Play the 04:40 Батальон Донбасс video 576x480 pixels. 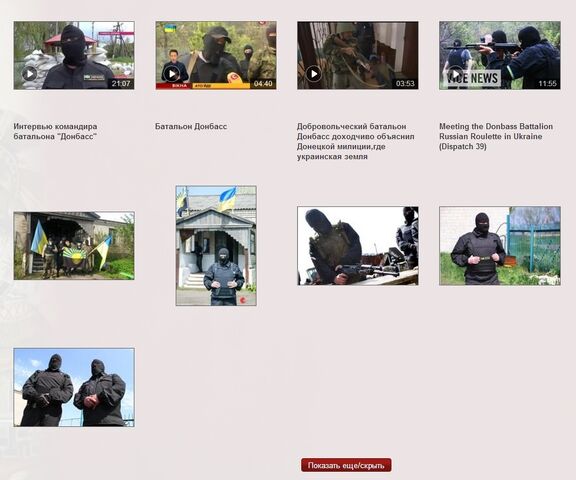[172, 74]
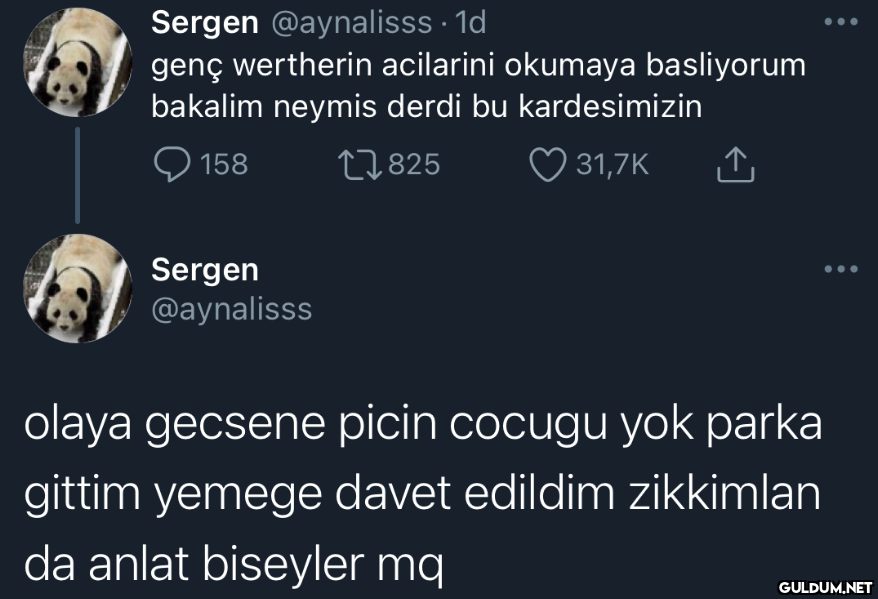The width and height of the screenshot is (878, 599).
Task: Click the GULDUM.NET watermark
Action: [825, 587]
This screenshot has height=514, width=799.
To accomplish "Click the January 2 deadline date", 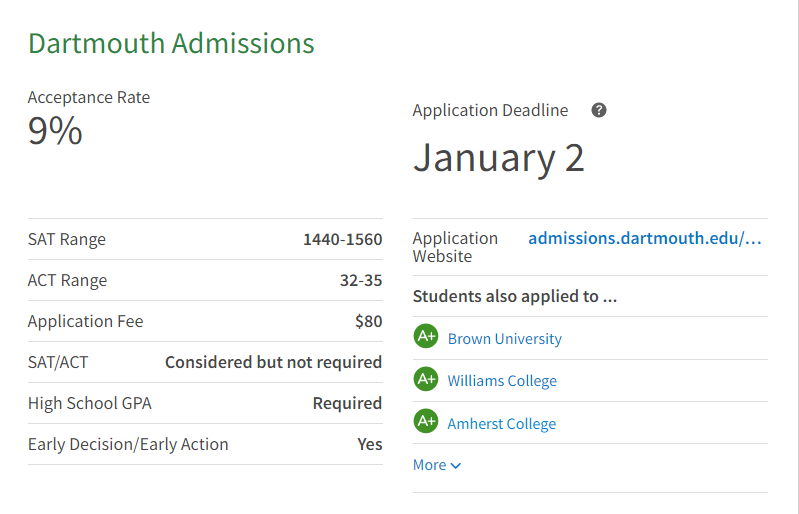I will [498, 158].
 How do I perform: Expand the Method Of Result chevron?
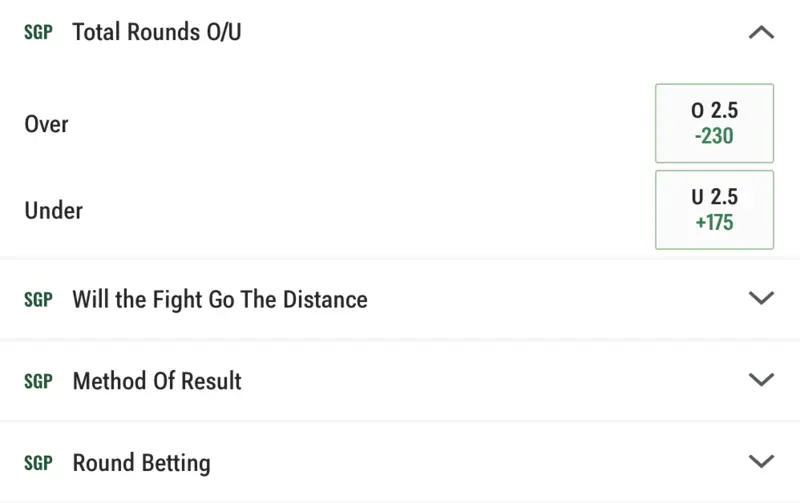761,380
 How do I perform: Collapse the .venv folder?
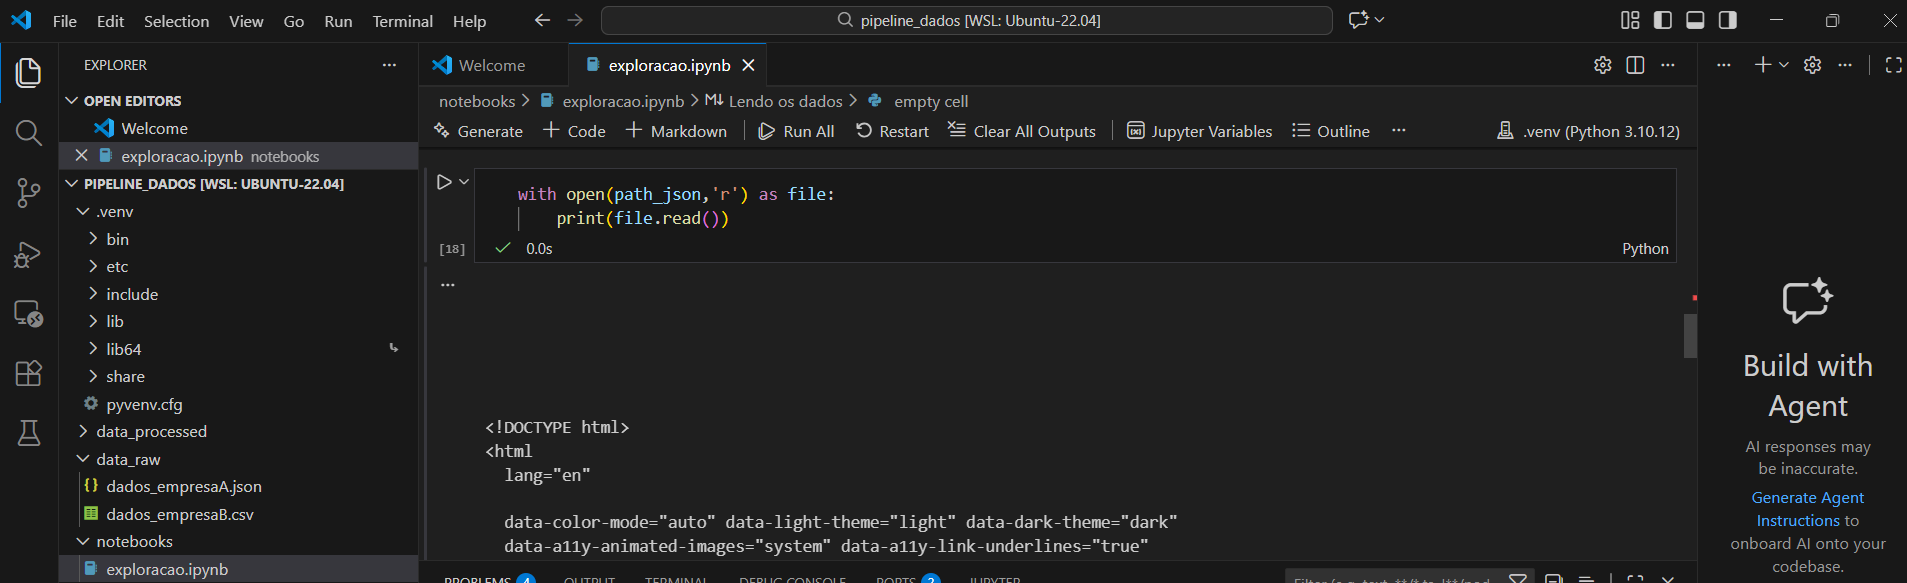[114, 212]
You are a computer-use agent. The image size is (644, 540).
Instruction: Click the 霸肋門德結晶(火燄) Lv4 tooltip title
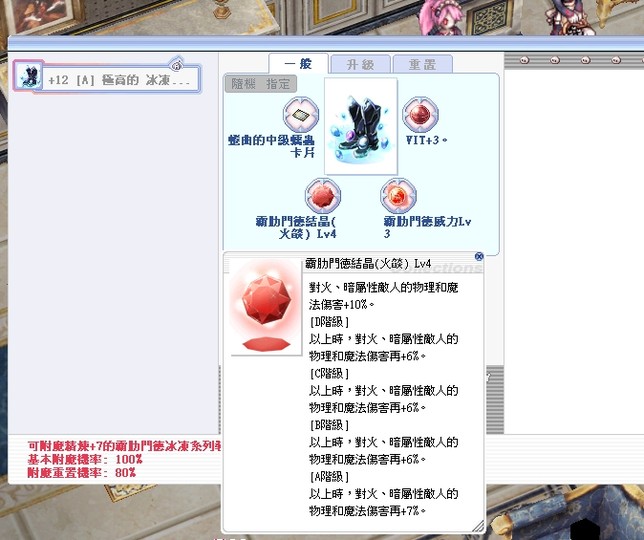tap(368, 264)
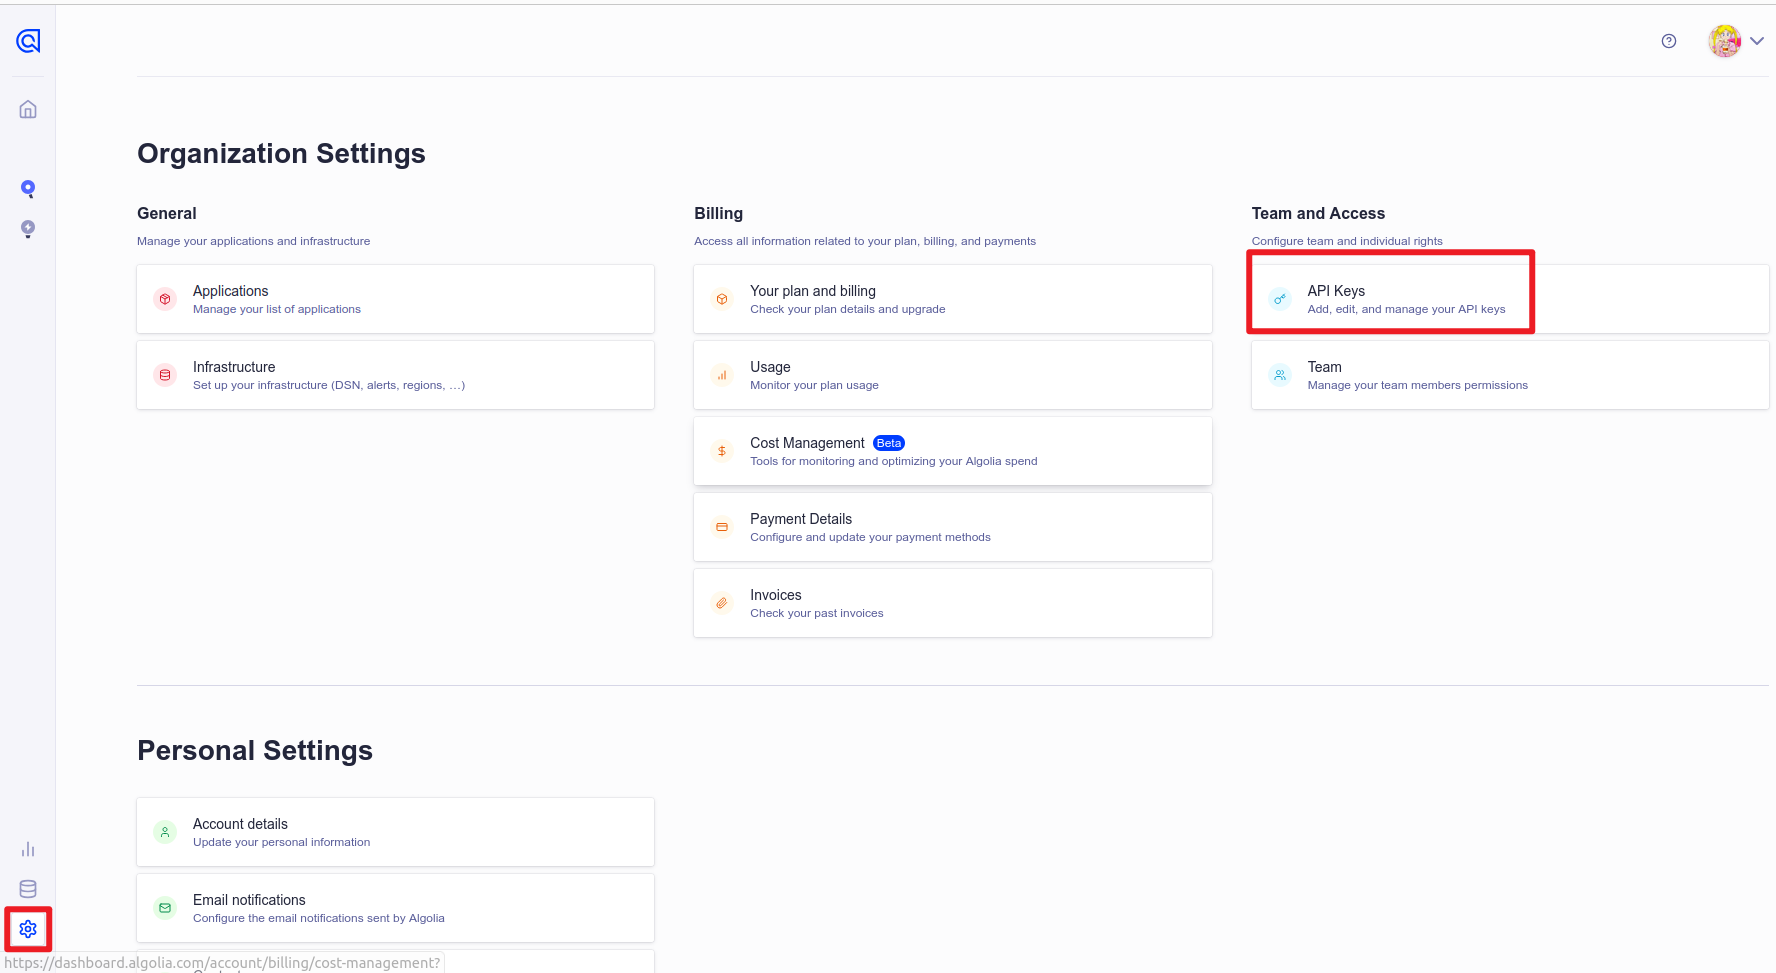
━━━━
**WHAT IS BEING ASKED**:
Repeat word for word, and nothing more, the lines between the line containing "You are a computer-use" and the last line of the records above, inclusive, without pictures.

**OUTPUT OF THE TASK**:
You are a computer-use agent. The image size is (644, 540).
Instruction: Click the 霸肋門德結晶(火燄) Lv4 tooltip title
tap(368, 264)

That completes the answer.